Michael Grotticelli /
08.27.2010 03:08 PM
New York football teams offer fans exclusive in-stadium video interaction

With the new football season comes the very latest in fan gadgetry at the new Meadowlands Stadium in East Rutherford, NJ. The New York teams have to keep the new stadium filled and to do that they have plans to make the video there better than what fans can get at home.

Fans attending games at the stadium — and only in the stadium — can use free smart phone applications to see video replays, updated statistics and live video from other games. In time, the apps will provide fans with statistics on the speed of players and the ball, and fantasy games that will allow them to pick players and compete against other fans.

With home television coverage of the National Football League becoming so complex, teams have no choice but to respond with their own technology plays. To keep fans buying tickets, Roger Goodell, the NFL commissioner, urged that the experience in stadiums be elevated to compete with television broadcasts.

The Meadowlands stadium is going where few have gone before. About $100 million has been spent on the new stadium's technology, and a former television production executive was hired to oversee the enhanced fan experience. His challenge is to offer more than fans can get sitting at home on their couches in front of their high-definition television sets.

"It's become an arms race," Peter Brickman, the former television production executive, told the "New York Times." Brickman was hired as the chief technology officer for the New Meadowlands Stadium last year to channel his knowledge about television into the experience in the stadium.

Brickman pioneered the popular "Red Zone" alerts that tell fans watching games on NFL Sunday Ticket on DirecTV about other games in which a team is about to score.

The New Meadowlands Stadium has four large mounted video screens. For those fans that do not have smart phones, 2200 televisions with 48,000sq ft of screens have been installed in and around the stadium, the most of any NFL stadium.

The applications and stadium video screens will access video feeds that can be used only in the stadium because of the NFL's television agreements. If the fan leaves, the application will no longer work and will direct fans to the teams' websites, which will offer less.

Brickman said he thought 7000 to 10,000 fans would use the application in the first season at the stadium. To accommodate them, 500 wireless antennas have been installed throughout the stadium.

"We want to keep things leading edge but not bleeding edge," Brickman said, adding that different parts of the application would be slowly rolled out during the stadium's first season. A few other NFL stadiums hope to introduce some of the technology this season as well.

The technology behind the applications, which is powered by Cisco and Verizon, has other benefits. The applications will alert fans to which concession stands have the shortest lines and provide traffic updates.

Security officials will have special bracelets that parents can have placed on their children. In the event that a child is lost, the stadium's video security system can immediately locate the child on a television screen.

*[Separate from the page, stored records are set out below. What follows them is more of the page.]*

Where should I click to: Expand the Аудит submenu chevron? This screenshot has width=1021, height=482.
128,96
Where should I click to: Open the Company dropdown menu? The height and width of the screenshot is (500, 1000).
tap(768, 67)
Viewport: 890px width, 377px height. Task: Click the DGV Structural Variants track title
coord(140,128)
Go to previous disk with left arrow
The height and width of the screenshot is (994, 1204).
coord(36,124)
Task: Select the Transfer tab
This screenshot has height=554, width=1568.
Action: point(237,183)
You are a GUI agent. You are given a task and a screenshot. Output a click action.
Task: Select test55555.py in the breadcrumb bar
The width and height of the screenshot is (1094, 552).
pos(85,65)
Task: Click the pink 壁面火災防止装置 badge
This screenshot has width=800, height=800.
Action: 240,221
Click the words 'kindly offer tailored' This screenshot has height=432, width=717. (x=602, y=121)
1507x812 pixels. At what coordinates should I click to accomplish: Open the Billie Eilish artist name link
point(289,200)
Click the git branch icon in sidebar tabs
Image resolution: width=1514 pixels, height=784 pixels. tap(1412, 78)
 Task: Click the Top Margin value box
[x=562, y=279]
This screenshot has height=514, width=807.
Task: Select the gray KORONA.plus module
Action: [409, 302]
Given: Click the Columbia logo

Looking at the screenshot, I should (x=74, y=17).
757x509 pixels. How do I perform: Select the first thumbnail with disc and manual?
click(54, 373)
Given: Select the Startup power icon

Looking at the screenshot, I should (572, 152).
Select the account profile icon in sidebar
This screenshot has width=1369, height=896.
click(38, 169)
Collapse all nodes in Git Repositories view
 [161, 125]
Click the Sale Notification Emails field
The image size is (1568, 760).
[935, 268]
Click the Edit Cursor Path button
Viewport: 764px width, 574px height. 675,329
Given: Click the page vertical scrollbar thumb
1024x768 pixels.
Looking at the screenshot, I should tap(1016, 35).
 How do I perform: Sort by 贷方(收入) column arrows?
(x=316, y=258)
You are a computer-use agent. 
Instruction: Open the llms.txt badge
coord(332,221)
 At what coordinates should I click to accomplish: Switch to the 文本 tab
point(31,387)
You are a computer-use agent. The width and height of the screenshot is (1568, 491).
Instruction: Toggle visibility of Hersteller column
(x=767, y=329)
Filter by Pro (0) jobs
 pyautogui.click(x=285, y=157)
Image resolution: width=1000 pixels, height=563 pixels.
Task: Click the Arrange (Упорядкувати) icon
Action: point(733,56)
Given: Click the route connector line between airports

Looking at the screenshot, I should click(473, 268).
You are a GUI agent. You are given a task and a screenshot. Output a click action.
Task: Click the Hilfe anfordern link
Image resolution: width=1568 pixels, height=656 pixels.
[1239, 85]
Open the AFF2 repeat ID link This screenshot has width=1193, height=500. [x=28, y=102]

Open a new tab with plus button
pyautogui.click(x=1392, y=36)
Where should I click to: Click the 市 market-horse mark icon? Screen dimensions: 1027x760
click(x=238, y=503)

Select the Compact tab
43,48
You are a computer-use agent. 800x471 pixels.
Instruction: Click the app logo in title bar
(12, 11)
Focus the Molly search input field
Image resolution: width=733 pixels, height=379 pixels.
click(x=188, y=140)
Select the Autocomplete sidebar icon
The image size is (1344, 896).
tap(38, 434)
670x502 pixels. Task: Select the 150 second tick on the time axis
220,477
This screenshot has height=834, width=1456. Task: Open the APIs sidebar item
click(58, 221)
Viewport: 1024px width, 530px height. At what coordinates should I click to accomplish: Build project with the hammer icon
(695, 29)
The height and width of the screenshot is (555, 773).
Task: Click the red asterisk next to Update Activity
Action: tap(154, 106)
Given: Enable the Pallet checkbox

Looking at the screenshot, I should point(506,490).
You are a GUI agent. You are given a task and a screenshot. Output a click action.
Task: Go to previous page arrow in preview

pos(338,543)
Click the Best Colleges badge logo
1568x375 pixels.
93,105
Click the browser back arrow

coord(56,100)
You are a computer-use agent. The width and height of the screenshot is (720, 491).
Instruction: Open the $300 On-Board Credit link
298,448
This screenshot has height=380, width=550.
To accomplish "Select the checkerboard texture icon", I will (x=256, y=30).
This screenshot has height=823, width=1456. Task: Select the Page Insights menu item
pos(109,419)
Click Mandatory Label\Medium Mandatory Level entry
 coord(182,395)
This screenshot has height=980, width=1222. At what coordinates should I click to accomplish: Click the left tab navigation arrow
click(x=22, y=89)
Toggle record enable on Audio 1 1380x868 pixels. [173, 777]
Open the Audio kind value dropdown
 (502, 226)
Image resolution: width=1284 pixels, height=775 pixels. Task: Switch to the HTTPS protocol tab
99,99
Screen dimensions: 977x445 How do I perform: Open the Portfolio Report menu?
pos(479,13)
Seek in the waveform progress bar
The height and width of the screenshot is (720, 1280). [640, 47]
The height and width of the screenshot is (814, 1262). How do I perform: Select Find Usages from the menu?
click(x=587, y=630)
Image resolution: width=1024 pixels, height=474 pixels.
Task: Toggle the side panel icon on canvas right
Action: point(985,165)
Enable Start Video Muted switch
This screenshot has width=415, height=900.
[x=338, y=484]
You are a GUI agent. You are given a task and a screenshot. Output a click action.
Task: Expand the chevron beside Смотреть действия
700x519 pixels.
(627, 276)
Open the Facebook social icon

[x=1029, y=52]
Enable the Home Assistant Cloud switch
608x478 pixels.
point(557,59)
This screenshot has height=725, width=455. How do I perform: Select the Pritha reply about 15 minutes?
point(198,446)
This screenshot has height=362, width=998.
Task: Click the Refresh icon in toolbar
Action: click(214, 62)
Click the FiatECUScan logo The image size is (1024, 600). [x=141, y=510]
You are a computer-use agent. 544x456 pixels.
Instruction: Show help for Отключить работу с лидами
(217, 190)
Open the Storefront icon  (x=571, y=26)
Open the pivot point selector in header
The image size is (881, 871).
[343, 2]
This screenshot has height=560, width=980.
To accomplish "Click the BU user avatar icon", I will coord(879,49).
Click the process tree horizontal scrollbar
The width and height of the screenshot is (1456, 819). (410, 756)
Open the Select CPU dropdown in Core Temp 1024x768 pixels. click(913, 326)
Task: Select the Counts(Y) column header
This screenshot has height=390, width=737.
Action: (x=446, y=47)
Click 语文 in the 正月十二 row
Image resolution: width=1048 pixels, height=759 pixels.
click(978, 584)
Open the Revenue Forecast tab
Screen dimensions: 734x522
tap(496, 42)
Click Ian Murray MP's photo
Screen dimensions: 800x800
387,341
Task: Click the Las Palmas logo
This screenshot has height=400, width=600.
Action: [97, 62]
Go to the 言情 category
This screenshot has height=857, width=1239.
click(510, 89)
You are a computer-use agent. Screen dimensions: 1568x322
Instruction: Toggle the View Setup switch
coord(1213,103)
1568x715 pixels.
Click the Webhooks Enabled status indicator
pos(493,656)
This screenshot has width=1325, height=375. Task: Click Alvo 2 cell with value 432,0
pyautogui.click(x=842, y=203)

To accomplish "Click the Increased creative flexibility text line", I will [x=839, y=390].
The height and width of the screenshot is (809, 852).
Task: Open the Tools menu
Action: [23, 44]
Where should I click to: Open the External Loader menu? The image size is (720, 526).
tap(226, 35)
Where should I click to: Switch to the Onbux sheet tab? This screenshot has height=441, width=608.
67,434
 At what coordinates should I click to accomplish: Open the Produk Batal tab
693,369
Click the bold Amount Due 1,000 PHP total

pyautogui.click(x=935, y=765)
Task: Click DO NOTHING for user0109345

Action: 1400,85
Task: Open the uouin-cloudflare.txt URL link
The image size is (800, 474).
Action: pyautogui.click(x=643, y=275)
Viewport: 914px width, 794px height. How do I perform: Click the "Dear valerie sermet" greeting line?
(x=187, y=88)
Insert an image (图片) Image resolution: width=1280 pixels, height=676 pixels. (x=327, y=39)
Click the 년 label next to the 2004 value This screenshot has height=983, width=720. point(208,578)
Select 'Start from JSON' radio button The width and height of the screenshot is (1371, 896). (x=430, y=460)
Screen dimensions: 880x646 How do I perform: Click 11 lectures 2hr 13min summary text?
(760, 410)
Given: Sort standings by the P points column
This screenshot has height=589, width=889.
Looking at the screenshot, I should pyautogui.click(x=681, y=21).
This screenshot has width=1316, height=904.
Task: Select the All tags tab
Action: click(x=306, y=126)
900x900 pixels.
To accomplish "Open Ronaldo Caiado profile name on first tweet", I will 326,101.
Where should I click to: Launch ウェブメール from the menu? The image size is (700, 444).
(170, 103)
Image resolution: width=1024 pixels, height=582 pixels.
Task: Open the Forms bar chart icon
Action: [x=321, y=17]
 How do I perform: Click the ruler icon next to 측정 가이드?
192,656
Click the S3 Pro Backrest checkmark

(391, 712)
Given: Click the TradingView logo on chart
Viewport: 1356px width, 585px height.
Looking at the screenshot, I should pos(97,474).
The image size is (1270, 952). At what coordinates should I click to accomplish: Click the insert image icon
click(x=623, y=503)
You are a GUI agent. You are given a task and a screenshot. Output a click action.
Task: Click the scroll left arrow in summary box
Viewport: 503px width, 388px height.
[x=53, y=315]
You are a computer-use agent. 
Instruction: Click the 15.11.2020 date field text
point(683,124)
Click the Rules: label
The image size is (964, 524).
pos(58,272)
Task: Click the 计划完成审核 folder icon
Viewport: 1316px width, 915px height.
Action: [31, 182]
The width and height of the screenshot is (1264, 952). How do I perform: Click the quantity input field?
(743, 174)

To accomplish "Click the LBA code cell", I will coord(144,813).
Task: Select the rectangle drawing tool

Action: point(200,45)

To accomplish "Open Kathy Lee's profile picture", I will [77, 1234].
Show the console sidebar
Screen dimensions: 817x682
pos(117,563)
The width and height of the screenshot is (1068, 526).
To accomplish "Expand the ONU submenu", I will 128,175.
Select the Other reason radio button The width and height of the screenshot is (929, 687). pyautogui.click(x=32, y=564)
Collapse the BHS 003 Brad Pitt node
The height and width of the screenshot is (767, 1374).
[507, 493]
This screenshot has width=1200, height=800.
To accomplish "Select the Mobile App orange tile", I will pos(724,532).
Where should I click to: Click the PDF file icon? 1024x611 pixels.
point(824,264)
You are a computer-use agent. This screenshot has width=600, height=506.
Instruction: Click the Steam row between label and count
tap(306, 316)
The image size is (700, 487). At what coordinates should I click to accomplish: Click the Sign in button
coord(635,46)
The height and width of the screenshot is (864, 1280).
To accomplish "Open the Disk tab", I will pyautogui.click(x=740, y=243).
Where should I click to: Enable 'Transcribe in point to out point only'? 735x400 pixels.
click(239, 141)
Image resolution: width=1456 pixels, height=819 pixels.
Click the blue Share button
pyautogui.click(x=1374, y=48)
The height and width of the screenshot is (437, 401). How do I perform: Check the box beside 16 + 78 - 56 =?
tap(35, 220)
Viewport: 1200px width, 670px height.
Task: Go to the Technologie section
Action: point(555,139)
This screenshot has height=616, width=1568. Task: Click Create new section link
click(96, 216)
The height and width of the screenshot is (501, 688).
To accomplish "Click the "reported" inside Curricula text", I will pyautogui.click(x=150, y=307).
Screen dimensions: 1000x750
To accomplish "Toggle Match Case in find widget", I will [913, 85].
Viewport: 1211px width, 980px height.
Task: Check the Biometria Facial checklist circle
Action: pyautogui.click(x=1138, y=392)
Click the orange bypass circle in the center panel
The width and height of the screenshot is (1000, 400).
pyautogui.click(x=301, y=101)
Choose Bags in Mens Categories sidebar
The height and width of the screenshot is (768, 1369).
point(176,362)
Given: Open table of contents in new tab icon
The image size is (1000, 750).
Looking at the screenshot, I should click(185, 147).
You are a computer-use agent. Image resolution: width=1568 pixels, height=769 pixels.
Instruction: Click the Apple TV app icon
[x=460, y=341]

The introduction of the smart phone applications comes as teams confront an increasingly difficult environment to attract fans to stadiums. The images of NFL players blocking and tackling on HD television have become increasingly life-like at the same time that the price of attending a game in person is higher than ever.

Across the NFL, attendance is down a little more than three percent from its height in 2007, but television ratings have continued to climb. The average regular-season NFL game was seen by 16.6 million viewers last season, the most since 1990, and by 2 million more viewers than in the 2008 season, according to figures from Nielsen.